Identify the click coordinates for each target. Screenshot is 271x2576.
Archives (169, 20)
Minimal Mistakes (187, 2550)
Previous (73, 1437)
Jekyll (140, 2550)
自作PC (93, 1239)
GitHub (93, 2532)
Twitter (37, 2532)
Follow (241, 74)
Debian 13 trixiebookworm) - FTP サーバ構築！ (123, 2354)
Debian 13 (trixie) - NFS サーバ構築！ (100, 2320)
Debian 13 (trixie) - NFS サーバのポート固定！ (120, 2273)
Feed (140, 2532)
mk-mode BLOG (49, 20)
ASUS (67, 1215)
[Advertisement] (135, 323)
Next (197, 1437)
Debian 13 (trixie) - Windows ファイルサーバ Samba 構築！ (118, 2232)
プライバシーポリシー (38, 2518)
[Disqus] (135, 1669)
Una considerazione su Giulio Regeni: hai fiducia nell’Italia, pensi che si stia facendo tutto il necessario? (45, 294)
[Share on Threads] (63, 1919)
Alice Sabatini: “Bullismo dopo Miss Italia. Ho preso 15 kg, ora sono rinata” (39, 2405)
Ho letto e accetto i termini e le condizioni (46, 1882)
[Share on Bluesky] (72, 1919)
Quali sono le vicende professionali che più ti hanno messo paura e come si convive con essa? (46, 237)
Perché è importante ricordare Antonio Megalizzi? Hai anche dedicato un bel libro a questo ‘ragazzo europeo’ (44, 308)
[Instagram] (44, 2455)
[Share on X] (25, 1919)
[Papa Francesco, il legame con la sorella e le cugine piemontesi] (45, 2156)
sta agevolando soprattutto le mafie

Aim of the exercise: Going line by line, repeat the whole listing exactly.

Result of the task:
Identify the click coordinates for each target. Screenshot is 271x2576.
Archives (169, 20)
Minimal Mistakes (187, 2550)
Previous (73, 1437)
Jekyll (140, 2550)
自作PC (93, 1239)
GitHub (93, 2532)
Twitter (37, 2532)
Follow (241, 74)
Debian 13 trixiebookworm) - FTP サーバ構築！ (123, 2354)
Debian 13 (trixie) - NFS サーバ構築！ (100, 2320)
Debian 13 (trixie) - NFS サーバのポート固定！ (120, 2273)
Feed (140, 2532)
mk-mode BLOG (49, 20)
ASUS (67, 1215)
[Advertisement] (135, 323)
Next (197, 1437)
Debian 13 (trixie) - Windows ファイルサーバ Samba 構築！ (118, 2232)
プライバシーポリシー (38, 2518)
[Disqus] (135, 1669)
Una considerazione su Giulio Regeni: hai fiducia nell’Italia, pensi che si stia facendo tutto il necessario? (45, 294)
[Share on Threads] (63, 1919)
Alice Sabatini: “Bullismo dopo Miss Italia. Ho preso 15 kg, ora sono rinata” (39, 2405)
Ho letto e accetto i termini e le condizioni (46, 1882)
[Share on Bluesky] (72, 1919)
Quali sono le vicende professionali che più ti hanno messo paura e come si convive con essa? (46, 237)
Perché è importante ricordare Antonio Megalizzi? Hai anche dedicato un bel libro a questo ‘ragazzo europeo’ (44, 308)
[Instagram] (44, 2455)
[Share on X] (25, 1919)
[Papa Francesco, il legame con la sorella e le cugine piemontesi] (45, 2156)
sta agevolando soprattutto le mafie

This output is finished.